* [SOURCE DOCUMENT]
▬▬▬▬▬▬▬▬▬▬

I was very glad to have finally found a forum that offers a critical discussion of Anthroposophy and Waldorf pedagogy. We often see parents and outside observers expressing discomfort with some aspect or other of Waldorf, but we rarely see any examination of the pedagogical method or the actual instructional practices. This is because the Waldorf teachers are usually devout Anthroposophists, who show little willingness to question their methods. Concerned parents, on the other hand, usually have too little knowledge in the subject matter to be able to critically judge and compare what they perceive.
For this reason, I would like to contribute my own experiences with Waldorf pedagogy, to which I was introduced from a teacher's perspective. Like many young prospective teachers, I searched for alternative, progressively-oriented concepts when I started my studies to become a public school teacher. Like many of them, I soon came across the Waldorf schools. After my third semester I had decided that I wanted to get to know one such alternative school in an additional, non-mandatory internship. It was hard, however, to find a school that would offer such an internship. Finally, after multiple attempts, and only with great trepidation, the Independent Waldorf school near my parent's hometown agreed to a 6-week internship. Aside from their overall teaching method, I was particularly interested in their early foreign language instruction since I myself had studied French, which I also taught later in elementary school.

▬▬▬▬▬▬▬▬▬▬

* [SUPPLIED INFORMATION]
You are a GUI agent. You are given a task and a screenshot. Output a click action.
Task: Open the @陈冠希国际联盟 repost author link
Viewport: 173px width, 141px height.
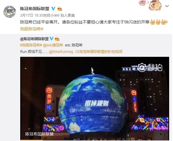click(34, 39)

▬▬▬▬▬▬▬▬▬▬

* [WRITTEN TASKS]
1 - Say whether each statement agrees with the Waldorf internship account, answering yes or no and quoting the deciding words: (a) The writer easily found a school willing to offer an internship. (b) The internship lasted six weeks. (c) The writer had studied French.
2 - From the Waldorf internship account, list every school that is named together with a word describing its kind.
3 - Proceed with the Waldorf internship account, starting after its last sentence.
The lines are separate material, unrelated to the Waldorf internship account.

* [ANSWERS TO THE PROBLEMS]
1 -
(a) No: "It was hard, however, to find a school that would offer such an internship."
(b) Yes: "agreed to a 6-week internship."
(c) Yes: "since I myself had studied French"

2 - public school, Waldorf schools, alternative school, the Independent Waldorf school, elementary school

3 -
I have to admit that I did not know anything about Anthroposophy. I was amazed at first, and later increasingly appalled, by how much this ideology dominates the day-to-day dealings in Waldorf schools. Aside from its content, about which people may agree or disagree depending on their personal beliefs, I already perceived that the general setup for teaching was far from being progressive, which, in my opinion, has everything to do with opening up the learning situation and with self-determination of the students.
I had been assigned to the "main lesson" teacher of a 2nd grade class, but I also had the opportunity to obtain some inside views into the lessons given in other grades. In this class, forty-two (!) children sat in pairs at double desks, all facing the teacher. The organic form of the room and the pastel-colored walls didn't compensate for such an arrangement. I quickly learned that large classes were the rule at this school, and not the exception. In this light, a cap of thirty-three students in public school classes seems like paradise--even though we rightly complain that one cannot properly work with the individual student in groups that large.
The seating arrangement was face-to-face, and face-to-face lecturing was all, in terms of methodical variation, that I saw during my 6 weeks. In my opinion, for the most part you couldn't even call it teaching--it was more akin to organized chanting. Every school day was so ritualized that a large part of the morning was taken up by the recitation of verses, either individually or as a group. I don't know how many parents are aware of the nature of these verses to which their children are exposed on a daily basis, and which the students have to learn by heart. From my point of view, they carried a distinctly Christian-Anthroposophical world view, which, in my opinion, should only have a place in religious instruction. I would even doubt that the seven and eight year old kids had any understanding of the meaning of the words they parroted every day. Fortunately, conflicts with children from different religions or cultures did not arise; I found my Waldorf school to be a zone completely void of foreigners.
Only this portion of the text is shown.